### Stated task
Can you render every line of the entries below as a JSON list of strings, one string per line, with blank lines left out?

### Given records
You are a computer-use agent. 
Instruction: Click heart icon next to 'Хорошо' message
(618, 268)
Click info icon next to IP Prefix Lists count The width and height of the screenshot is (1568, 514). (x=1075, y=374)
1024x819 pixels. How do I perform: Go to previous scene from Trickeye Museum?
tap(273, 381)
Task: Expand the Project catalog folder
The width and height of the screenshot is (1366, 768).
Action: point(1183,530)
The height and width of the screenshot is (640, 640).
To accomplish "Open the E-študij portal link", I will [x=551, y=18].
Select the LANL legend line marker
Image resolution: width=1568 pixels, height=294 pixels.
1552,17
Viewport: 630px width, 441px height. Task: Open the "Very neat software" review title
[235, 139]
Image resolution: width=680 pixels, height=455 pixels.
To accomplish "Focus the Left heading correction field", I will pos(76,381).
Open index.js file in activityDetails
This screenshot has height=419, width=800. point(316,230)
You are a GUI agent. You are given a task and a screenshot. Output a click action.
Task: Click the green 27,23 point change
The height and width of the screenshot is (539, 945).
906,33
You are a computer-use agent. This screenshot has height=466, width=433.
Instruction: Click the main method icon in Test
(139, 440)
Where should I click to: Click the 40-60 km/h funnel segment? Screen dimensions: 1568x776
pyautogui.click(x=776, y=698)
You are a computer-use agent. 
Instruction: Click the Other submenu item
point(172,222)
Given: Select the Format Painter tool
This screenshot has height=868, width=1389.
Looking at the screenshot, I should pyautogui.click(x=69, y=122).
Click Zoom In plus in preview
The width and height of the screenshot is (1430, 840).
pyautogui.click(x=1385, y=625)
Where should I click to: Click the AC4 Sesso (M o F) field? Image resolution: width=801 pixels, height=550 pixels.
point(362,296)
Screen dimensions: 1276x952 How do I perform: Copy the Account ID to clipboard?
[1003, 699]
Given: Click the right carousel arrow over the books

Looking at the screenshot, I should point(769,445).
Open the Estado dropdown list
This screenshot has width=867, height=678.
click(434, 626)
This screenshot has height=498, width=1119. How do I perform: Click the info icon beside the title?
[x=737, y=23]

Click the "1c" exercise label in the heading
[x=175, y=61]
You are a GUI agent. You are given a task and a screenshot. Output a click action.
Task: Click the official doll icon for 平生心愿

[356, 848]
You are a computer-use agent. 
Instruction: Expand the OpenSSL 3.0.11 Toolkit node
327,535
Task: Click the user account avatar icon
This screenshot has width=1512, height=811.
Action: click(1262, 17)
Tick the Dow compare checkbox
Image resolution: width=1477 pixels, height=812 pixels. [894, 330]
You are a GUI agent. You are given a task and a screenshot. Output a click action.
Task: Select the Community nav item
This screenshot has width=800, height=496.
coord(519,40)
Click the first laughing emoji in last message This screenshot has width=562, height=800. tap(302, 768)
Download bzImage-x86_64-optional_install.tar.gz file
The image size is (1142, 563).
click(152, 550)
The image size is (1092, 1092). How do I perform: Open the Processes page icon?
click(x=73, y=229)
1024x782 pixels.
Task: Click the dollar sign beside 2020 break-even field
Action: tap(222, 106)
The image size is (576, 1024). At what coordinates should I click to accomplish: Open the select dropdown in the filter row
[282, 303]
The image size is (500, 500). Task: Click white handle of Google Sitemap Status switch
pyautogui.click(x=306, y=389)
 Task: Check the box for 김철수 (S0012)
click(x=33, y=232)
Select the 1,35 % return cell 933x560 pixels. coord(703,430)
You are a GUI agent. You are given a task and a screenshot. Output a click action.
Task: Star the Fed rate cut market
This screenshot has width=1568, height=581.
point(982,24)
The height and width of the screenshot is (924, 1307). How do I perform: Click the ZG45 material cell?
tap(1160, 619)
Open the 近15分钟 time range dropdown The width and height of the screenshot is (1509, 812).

### Written response
[
  "You are a computer-use agent. ",
  "Instruction: Click heart icon next to 'Хорошо' message",
  "(618, 268)",
  "Click info icon next to IP Prefix Lists count The width and height of the screenshot is (1568, 514). (x=1075, y=374)",
  "1024x819 pixels. How do I perform: Go to previous scene from Trickeye Museum?",
  "tap(273, 381)",
  "Task: Expand the Project catalog folder",
  "The width and height of the screenshot is (1366, 768).",
  "Action: point(1183,530)",
  "The height and width of the screenshot is (640, 640).",
  "To accomplish \"Open the E-študij portal link\", I will [x=551, y=18].",
  "Select the LANL legend line marker",
  "Image resolution: width=1568 pixels, height=294 pixels.",
  "1552,17",
  "Viewport: 630px width, 441px height. Task: Open the \"Very neat software\" review title",
  "[235, 139]",
  "Image resolution: width=680 pixels, height=455 pixels.",
  "To accomplish \"Focus the Left heading correction field\", I will pos(76,381).",
  "Open index.js file in activityDetails",
  "This screenshot has height=419, width=800. point(316,230)",
  "You are a GUI agent. You are given a task and a screenshot. Output a click action.",
  "Task: Click the green 27,23 point change",
  "The height and width of the screenshot is (539, 945).",
  "906,33",
  "You are a computer-use agent. This screenshot has height=466, width=433.",
  "Instruction: Click the main method icon in Test",
  "(139, 440)",
  "Where should I click to: Click the 40-60 km/h funnel segment? Screen dimensions: 1568x776",
  "pyautogui.click(x=776, y=698)",
  "You are a computer-use agent. ",
  "Instruction: Click the Other submenu item",
  "point(172,222)",
  "Given: Select the Format Painter tool",
  "This screenshot has height=868, width=1389.",
  "Looking at the screenshot, I should pyautogui.click(x=69, y=122).",
  "Click Zoom In plus in preview",
  "The width and height of the screenshot is (1430, 840).",
  "pyautogui.click(x=1385, y=625)",
  "Where should I click to: Click the AC4 Sesso (M o F) field? Image resolution: width=801 pixels, height=550 pixels.",
  "point(362,296)",
  "Screen dimensions: 1276x952 How do I perform: Copy the Account ID to clipboard?",
  "[1003, 699]",
  "Given: Click the right carousel arrow over the books",
  "Looking at the screenshot, I should point(769,445).",
  "Open the Estado dropdown list",
  "This screenshot has width=867, height=678.",
  "click(434, 626)",
  "This screenshot has height=498, width=1119. How do I perform: Click the info icon beside the title?",
  "[x=737, y=23]",
  "Click the \"1c\" exercise label in the heading",
  "[x=175, y=61]",
  "You are a GUI agent. You are given a task and a screenshot. Output a click action.",
  "Task: Click the official doll icon for 平生心愿",
  "[356, 848]",
  "You are a computer-use agent. ",
  "Instruction: Expand the OpenSSL 3.0.11 Toolkit node",
  "327,535",
  "Task: Click the user account avatar icon",
  "This screenshot has width=1512, height=811.",
  "Action: click(1262, 17)",
  "Tick the Dow compare checkbox",
  "Image resolution: width=1477 pixels, height=812 pixels. [894, 330]",
  "You are a GUI agent. You are given a task and a screenshot. Output a click action.",
  "Task: Select the Community nav item",
  "This screenshot has width=800, height=496.",
  "coord(519,40)",
  "Click the first laughing emoji in last message This screenshot has width=562, height=800. tap(302, 768)",
  "Download bzImage-x86_64-optional_install.tar.gz file",
  "The image size is (1142, 563).",
  "click(152, 550)",
  "The image size is (1092, 1092). How do I perform: Open the Processes page icon?",
  "click(x=73, y=229)",
  "1024x782 pixels.",
  "Task: Click the dollar sign beside 2020 break-even field",
  "Action: tap(222, 106)",
  "The image size is (576, 1024). At what coordinates should I click to accomplish: Open the select dropdown in the filter row",
  "[282, 303]",
  "The image size is (500, 500). Task: Click white handle of Google Sitemap Status switch",
  "pyautogui.click(x=306, y=389)",
  " Task: Check the box for 김철수 (S0012)",
  "click(x=33, y=232)",
  "Select the 1,35 % return cell 933x560 pixels. coord(703,430)",
  "You are a GUI agent. You are given a task and a screenshot. Output a click action.",
  "Task: Star the Fed rate cut market",
  "This screenshot has width=1568, height=581.",
  "point(982,24)",
  "The height and width of the screenshot is (924, 1307). How do I perform: Click the ZG45 material cell?",
  "tap(1160, 619)",
  "Open the 近15分钟 time range dropdown The width and height of the screenshot is (1509, 812)."
]